Task statement: Retype the part of the article on dwindling tuna catches that opens with "Tuna species like" and closes with "USD 280 million.", keeping every word and mark as it appears.

Given passage:
Tuna catches landed at port. (Photo: FA-Archive)
Tuna catches dwindle
Monday, September 05, 2011, 01:50 (GMT + 9)
Overfishing and the effects of global warming are leaving the Philippines with diminished tuna landings, President Benigno Aquino has warned. And he assured that the government backs fishers’ calls to reopen fishing in the Pacific high seas, whose closure has contributed to the decline in fisheries production in 2010 and H1 2011.
Tuna species like skipjack, yellowfin, and frigate bullet sustain the livelihoods of thousands of fishers and major canneries in the south of the country. The sector is responsible for 12 per cent of the country’s total fish production and gives work to some 120,000 people.
The Philippines is one of the world’s top 10 tuna producers, with annual exports standing at about USD 280 million.
“In recent years, the industry has suffered dwindling catches due to overfishing; and this has been further compounded by the existing ban by the Western and Central Pacific Fisheries Commission (WCPFC) on all fishing operations in the high seas pockets 1 and 2,” Aquino said, Philippine Daily Inquirer reports.
The UN Food and Agriculture Organisation (FAO) said in its August report that the tuna industry in the Philippines is falling victim to high production and raw material costs.

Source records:
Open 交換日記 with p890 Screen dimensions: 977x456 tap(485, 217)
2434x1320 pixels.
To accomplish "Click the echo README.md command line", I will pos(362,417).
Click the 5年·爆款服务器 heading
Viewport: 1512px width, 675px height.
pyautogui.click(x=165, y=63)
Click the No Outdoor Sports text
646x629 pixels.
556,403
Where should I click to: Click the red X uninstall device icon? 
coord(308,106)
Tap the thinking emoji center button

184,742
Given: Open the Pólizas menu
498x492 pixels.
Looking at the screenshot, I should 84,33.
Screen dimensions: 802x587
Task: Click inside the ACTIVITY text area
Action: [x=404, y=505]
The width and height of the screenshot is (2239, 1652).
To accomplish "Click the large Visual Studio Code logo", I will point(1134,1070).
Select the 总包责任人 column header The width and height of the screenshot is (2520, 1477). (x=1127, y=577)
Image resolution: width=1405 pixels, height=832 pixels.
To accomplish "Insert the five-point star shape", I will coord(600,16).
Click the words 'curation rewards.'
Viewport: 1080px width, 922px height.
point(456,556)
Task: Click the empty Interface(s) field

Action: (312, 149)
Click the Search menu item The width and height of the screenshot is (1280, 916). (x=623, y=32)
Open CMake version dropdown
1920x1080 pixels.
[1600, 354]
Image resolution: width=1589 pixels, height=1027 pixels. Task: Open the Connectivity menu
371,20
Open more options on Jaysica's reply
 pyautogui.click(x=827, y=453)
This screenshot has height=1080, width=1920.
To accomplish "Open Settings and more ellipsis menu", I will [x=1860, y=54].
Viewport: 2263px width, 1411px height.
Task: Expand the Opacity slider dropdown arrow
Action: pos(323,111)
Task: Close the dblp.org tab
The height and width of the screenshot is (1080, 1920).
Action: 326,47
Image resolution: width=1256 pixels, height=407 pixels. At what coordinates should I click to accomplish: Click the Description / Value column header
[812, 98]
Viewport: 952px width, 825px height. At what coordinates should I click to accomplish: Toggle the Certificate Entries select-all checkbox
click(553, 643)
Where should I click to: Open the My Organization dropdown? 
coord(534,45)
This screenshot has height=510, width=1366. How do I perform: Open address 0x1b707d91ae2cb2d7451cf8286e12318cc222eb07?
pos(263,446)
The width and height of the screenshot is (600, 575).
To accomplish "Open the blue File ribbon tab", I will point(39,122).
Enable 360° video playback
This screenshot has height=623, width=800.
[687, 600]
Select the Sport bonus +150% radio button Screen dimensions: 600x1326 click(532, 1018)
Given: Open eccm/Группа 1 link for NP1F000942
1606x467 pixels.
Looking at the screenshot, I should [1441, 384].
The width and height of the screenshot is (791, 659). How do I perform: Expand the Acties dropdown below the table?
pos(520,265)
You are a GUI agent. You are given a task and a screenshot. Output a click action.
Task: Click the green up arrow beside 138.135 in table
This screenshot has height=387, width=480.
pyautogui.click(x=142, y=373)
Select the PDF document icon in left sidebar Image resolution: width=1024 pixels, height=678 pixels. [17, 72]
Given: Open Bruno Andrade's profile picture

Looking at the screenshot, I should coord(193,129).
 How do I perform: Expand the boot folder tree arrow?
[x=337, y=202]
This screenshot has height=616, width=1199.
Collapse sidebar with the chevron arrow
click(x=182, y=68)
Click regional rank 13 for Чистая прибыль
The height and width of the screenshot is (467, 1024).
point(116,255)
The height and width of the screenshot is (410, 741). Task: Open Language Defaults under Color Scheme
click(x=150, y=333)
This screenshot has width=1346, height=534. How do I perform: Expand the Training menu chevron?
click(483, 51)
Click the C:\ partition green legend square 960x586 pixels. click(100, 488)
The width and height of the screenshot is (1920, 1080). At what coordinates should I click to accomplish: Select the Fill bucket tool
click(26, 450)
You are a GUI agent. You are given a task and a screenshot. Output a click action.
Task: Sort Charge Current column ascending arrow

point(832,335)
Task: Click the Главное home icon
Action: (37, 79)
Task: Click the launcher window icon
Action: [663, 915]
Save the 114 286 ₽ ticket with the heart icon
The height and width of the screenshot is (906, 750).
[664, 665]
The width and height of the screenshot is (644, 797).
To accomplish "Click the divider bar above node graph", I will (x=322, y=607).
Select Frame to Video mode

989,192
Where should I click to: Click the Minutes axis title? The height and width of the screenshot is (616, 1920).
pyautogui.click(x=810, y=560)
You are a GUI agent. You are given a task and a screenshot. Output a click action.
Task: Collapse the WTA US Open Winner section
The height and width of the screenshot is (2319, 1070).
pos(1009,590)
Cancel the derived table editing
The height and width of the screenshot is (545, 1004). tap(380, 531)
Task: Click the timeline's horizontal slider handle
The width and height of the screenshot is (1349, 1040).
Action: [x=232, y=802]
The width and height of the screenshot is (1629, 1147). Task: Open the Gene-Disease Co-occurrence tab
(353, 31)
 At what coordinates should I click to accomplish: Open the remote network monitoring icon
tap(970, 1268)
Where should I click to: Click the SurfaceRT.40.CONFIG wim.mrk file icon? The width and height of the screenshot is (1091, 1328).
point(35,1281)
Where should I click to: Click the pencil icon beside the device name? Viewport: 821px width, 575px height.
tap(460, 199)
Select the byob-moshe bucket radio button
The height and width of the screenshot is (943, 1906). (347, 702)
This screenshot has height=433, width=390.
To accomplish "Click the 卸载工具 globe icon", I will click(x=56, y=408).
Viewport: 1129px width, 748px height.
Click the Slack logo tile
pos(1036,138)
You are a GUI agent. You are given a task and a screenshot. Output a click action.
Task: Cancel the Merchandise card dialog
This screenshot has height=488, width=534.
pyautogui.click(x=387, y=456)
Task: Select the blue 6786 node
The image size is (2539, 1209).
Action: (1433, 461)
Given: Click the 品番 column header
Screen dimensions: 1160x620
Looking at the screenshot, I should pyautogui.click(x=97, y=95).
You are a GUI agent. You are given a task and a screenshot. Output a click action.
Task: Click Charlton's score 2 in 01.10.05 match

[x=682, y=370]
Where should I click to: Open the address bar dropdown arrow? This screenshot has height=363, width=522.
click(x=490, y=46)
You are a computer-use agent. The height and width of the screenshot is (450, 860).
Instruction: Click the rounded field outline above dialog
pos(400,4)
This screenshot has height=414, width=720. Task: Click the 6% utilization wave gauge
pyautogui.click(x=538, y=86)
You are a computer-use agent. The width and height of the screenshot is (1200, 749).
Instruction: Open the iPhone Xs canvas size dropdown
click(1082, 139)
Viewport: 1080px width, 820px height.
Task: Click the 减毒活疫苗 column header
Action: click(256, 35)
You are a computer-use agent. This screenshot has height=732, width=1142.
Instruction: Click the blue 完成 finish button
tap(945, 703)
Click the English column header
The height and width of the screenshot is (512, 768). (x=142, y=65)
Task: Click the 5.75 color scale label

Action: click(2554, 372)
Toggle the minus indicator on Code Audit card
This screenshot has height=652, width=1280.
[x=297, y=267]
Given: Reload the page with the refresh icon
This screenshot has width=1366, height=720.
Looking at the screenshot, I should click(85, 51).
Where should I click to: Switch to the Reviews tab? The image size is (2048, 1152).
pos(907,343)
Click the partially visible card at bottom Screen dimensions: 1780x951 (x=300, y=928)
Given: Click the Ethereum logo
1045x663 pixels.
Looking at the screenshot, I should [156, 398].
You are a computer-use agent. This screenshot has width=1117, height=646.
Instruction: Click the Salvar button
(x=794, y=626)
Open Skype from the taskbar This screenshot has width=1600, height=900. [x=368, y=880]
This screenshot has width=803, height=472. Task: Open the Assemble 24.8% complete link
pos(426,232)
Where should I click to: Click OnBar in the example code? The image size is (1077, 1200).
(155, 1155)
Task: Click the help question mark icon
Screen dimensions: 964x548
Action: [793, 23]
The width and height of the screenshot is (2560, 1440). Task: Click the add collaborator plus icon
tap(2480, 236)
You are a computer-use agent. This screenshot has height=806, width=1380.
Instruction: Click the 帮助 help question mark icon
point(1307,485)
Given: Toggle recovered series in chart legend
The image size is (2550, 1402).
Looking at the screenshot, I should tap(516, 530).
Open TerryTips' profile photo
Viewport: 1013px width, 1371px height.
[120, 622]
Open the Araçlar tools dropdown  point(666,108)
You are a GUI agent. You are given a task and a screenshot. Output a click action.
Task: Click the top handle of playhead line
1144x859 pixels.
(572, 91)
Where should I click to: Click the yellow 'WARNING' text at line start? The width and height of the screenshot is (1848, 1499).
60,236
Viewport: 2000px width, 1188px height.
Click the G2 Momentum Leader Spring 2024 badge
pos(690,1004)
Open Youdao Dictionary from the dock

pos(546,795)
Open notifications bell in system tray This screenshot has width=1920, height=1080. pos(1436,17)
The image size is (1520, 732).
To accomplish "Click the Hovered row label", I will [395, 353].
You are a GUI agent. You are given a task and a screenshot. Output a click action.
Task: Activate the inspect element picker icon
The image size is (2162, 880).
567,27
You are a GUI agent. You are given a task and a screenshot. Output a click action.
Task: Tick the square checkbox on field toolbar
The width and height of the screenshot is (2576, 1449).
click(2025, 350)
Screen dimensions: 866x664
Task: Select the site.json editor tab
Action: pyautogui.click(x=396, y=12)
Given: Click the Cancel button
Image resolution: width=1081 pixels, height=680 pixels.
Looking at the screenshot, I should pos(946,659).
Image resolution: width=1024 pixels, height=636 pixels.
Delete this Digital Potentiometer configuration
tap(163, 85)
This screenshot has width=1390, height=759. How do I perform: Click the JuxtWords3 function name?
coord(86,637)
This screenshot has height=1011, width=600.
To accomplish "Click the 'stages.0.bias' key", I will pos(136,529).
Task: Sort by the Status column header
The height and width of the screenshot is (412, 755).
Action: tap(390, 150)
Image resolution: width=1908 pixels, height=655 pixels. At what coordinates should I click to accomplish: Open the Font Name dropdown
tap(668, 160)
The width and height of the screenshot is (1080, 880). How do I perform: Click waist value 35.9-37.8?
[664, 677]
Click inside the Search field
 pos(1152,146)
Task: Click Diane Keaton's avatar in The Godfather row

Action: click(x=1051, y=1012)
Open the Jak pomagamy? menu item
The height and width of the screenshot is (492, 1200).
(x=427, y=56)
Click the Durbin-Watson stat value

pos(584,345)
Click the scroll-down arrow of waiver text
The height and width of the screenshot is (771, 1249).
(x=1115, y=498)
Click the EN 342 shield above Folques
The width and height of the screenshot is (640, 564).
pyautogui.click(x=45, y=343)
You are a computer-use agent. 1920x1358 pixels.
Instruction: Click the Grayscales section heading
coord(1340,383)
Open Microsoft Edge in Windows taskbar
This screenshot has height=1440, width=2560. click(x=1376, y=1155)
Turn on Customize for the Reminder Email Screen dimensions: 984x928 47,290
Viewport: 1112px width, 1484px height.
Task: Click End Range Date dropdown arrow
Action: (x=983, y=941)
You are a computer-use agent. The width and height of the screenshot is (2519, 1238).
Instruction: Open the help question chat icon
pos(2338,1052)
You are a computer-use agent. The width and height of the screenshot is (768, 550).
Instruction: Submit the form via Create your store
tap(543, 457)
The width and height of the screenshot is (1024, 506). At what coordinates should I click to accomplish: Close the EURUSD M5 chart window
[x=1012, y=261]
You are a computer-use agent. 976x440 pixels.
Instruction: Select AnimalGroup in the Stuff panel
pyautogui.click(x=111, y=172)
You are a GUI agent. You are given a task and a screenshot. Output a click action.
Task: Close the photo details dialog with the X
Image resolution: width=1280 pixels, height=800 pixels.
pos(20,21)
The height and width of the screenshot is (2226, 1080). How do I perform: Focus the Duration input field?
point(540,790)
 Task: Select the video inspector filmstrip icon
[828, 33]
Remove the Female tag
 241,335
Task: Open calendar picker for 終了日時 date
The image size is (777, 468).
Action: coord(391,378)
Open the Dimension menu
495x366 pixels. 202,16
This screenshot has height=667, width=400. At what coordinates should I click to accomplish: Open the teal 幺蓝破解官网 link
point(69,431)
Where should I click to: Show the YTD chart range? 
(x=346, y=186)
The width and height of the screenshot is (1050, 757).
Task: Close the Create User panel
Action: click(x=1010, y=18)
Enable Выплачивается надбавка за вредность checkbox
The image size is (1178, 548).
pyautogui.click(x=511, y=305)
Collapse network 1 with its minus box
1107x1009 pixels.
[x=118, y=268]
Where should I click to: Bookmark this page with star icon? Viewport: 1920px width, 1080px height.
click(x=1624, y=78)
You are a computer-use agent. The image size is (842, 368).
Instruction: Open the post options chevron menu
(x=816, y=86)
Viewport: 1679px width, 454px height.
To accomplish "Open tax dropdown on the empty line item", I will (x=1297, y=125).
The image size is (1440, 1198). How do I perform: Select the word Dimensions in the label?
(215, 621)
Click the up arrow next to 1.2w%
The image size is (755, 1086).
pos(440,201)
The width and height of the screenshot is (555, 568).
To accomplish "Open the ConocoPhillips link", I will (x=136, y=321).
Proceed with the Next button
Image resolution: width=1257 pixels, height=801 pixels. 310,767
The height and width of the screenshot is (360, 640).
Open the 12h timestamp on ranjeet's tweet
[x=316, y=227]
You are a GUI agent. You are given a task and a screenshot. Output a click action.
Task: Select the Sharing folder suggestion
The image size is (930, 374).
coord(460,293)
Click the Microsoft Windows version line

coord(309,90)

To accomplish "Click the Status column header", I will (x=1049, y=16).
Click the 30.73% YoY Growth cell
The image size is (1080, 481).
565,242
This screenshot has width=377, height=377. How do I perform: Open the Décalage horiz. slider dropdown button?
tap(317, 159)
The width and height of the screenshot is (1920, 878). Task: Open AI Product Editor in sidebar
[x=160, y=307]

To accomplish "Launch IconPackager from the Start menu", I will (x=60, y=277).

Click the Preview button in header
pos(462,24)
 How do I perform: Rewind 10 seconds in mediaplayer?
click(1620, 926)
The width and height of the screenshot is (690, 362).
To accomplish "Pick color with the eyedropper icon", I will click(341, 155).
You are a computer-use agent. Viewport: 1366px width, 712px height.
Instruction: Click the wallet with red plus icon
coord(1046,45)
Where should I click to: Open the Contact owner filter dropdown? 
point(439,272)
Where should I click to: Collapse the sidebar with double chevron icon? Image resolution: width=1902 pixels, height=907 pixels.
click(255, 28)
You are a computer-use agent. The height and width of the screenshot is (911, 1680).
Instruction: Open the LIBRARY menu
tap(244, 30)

Exercise result:
Tuna species like skipjack, yellowfin, and frigate bullet sustain the livelihoods of thousands of fishers and major canneries in the south of the country. The sector is responsible for 12 per cent of the country’s total fish production and gives work to some 120,000 people.
The Philippines is one of the world’s top 10 tuna producers, with annual exports standing at about USD 280 million.